Frage an den Photovoltaik-Experten Dr. Alexander Dörr: „Welche Auswirkungen hat die geplante Subventionskürzung?“

Bei all der Diskussion muss man auch bedenken, dass bereits zum Jahresanfang eine Kürzung der EEG-Vergütung für Solarstrom von neun Prozent erfolgte. Die weitere Senkung der Förderung um 16 Prozent Mitte des Jahres macht dann in der Summe ein Viertel aus – innerhalb von fünf Monaten. Der junge, deutsche Solarmarkt braucht aber noch deutliche Anreize. Deutschland gilt momentan in der Solarenergie weltweit führend. Die umstrittene Förderkürzung schwächt die Rolle Deutschlands mit ihren qualitativ hochwertigen Produkten und stärkt die Position ostasiatischer Hersteller. Analysten der Landesbank Baden-Württemberg (LBBW) haben in einem Bericht zum Photovoltaik-Sektor vor einer zu starken Kürzung gewarnt. Europäische Hersteller könnten nach Auffassung der LBBW bei einer zweistelligen Absenkung des Einspeisetarifs auf der Kostenseite nicht mehr mit den ostasiatischen zum Teil subventionierten Photovoltaikherstellern mithalten. Bei dieser massiven Kürzung der Förderung müssen deutsche Solarunternehmen um ihre Wettbewerbsfähigkeit und Technologieführerschaft bangen.

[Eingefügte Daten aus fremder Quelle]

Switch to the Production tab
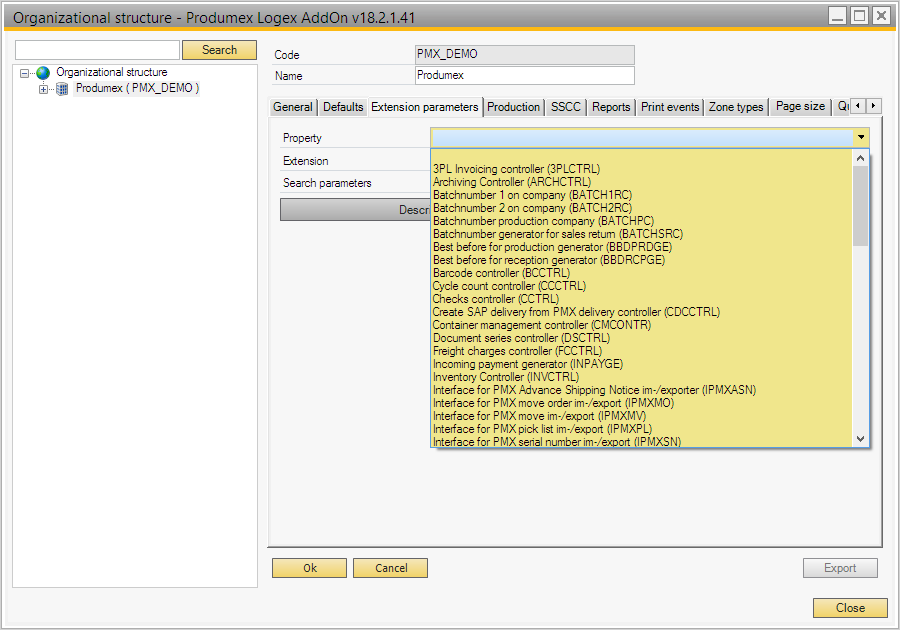 [x=513, y=107]
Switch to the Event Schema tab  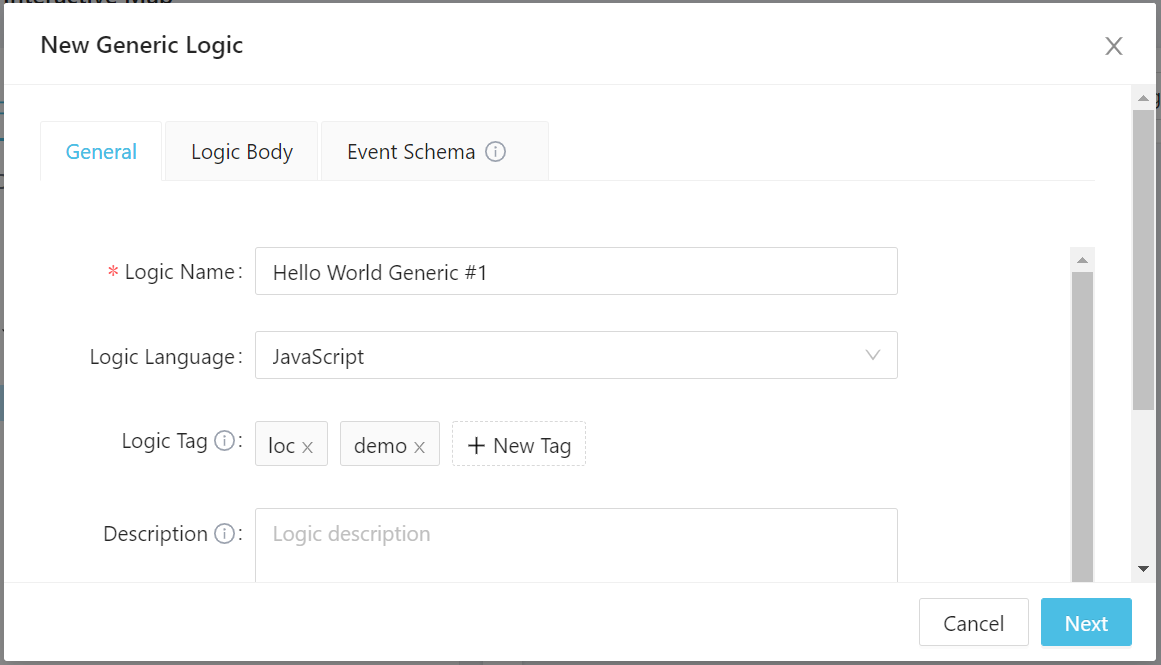(x=411, y=152)
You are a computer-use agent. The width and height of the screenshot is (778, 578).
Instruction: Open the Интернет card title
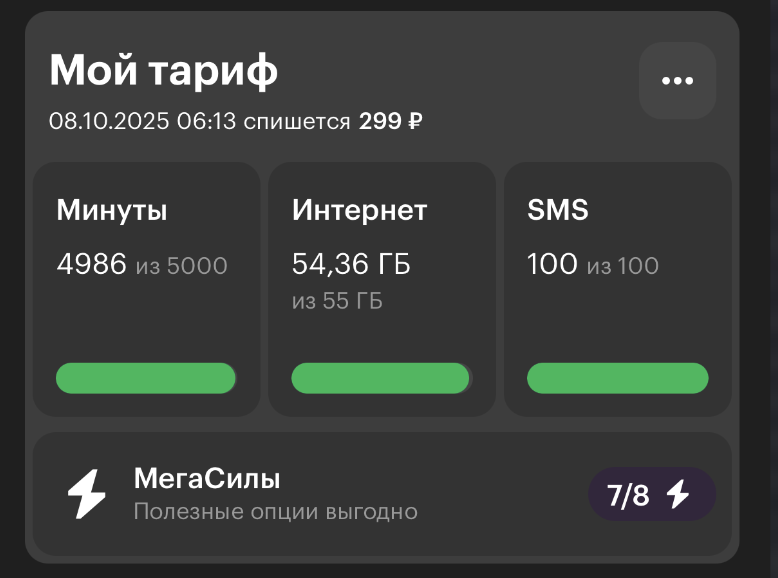[x=359, y=210]
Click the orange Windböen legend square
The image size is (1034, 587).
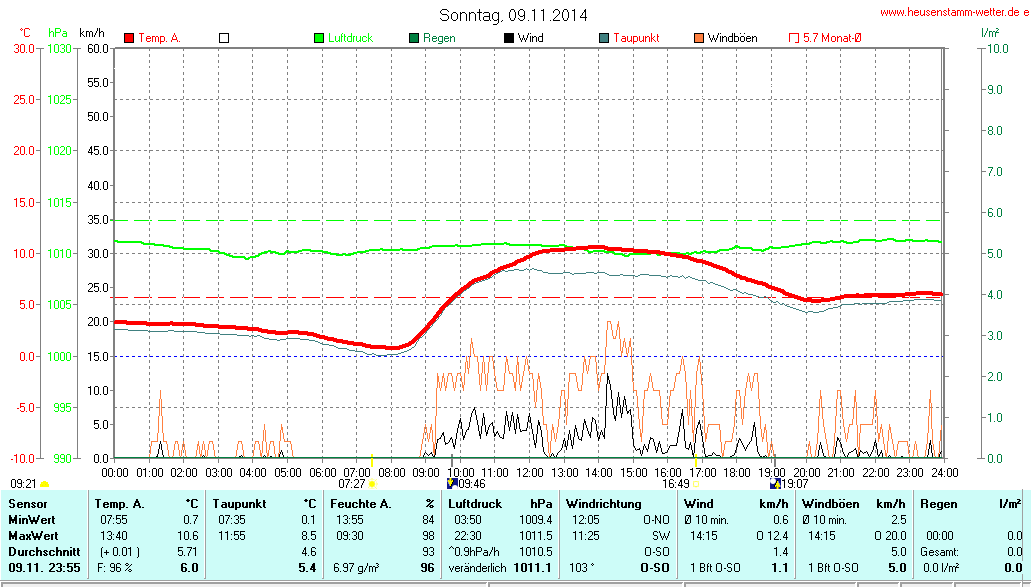click(698, 38)
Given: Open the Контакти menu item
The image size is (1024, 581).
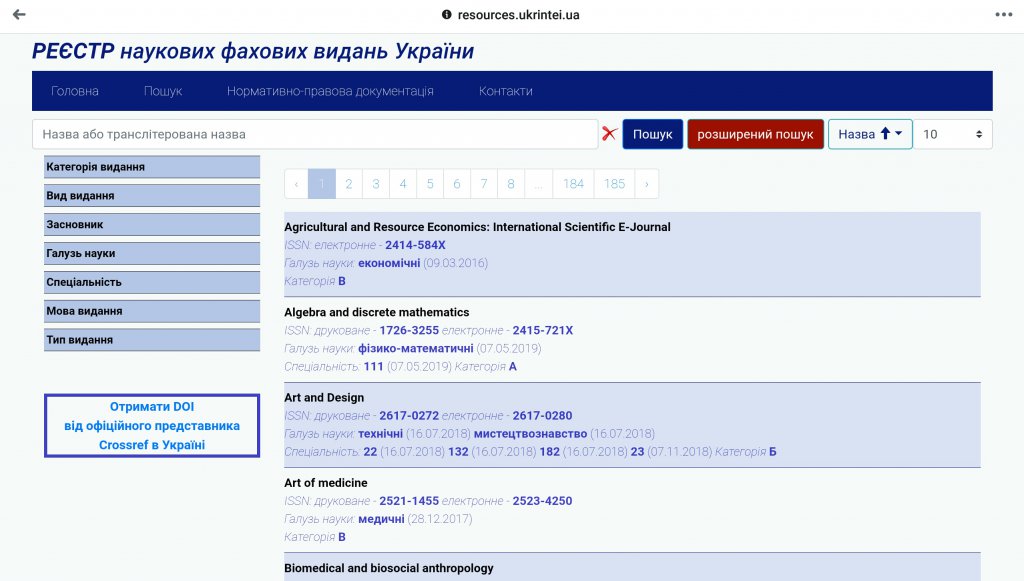Looking at the screenshot, I should 505,91.
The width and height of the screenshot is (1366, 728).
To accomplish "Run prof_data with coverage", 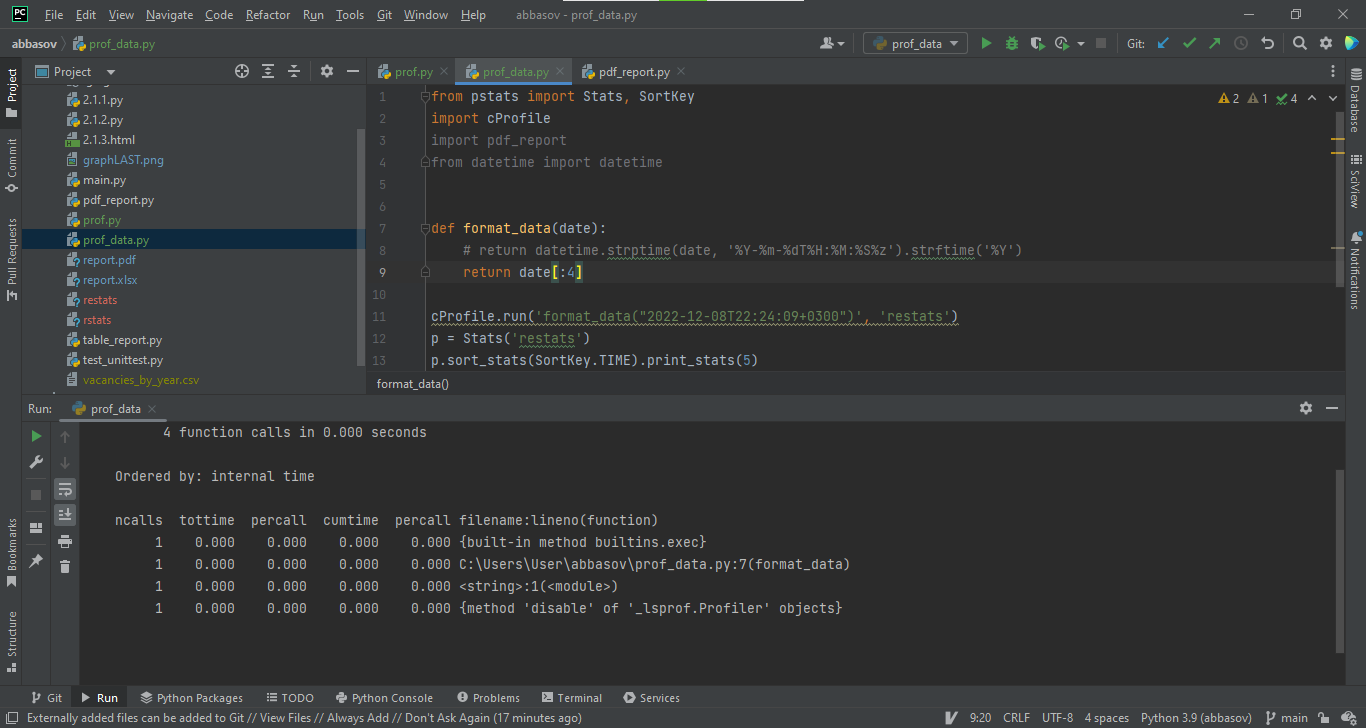I will coord(1036,43).
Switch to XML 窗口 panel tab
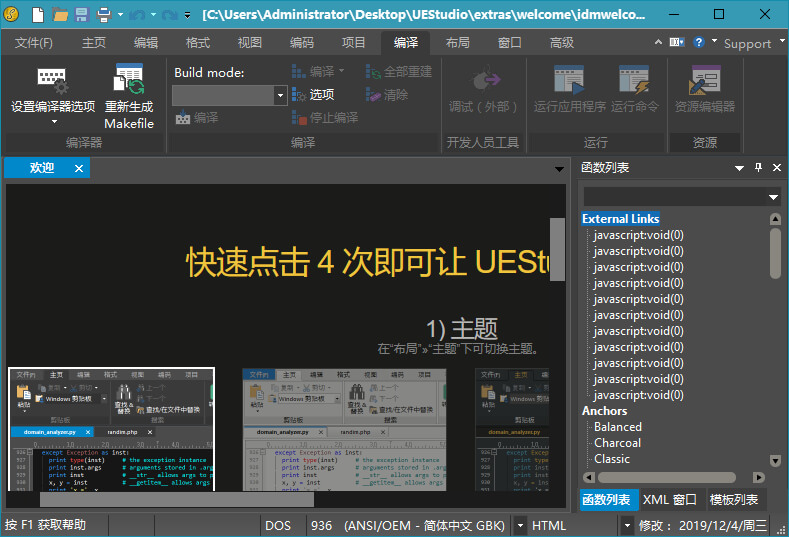Viewport: 789px width, 537px height. (x=669, y=500)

Welche negativen Auswirkungen eine unangepasste Förderpolitik auf die Branche haben kann, zeigt eindrucksvoll Spanien. Dort deckelte die Regierung zum 1.1.2009 die Subventionen deutlich. Daraufhin brach die Nachfrage ein und Deutschland übernahm wieder die Marktführerschaft. Als positiv zu werten ist das Signal an die privaten Hauseigentümer, die sich aufgrund der Aufwertung des selbst genutzten Solarstroms auch bei geringerer Einspeisevergütung für eine Solaranlage interessieren.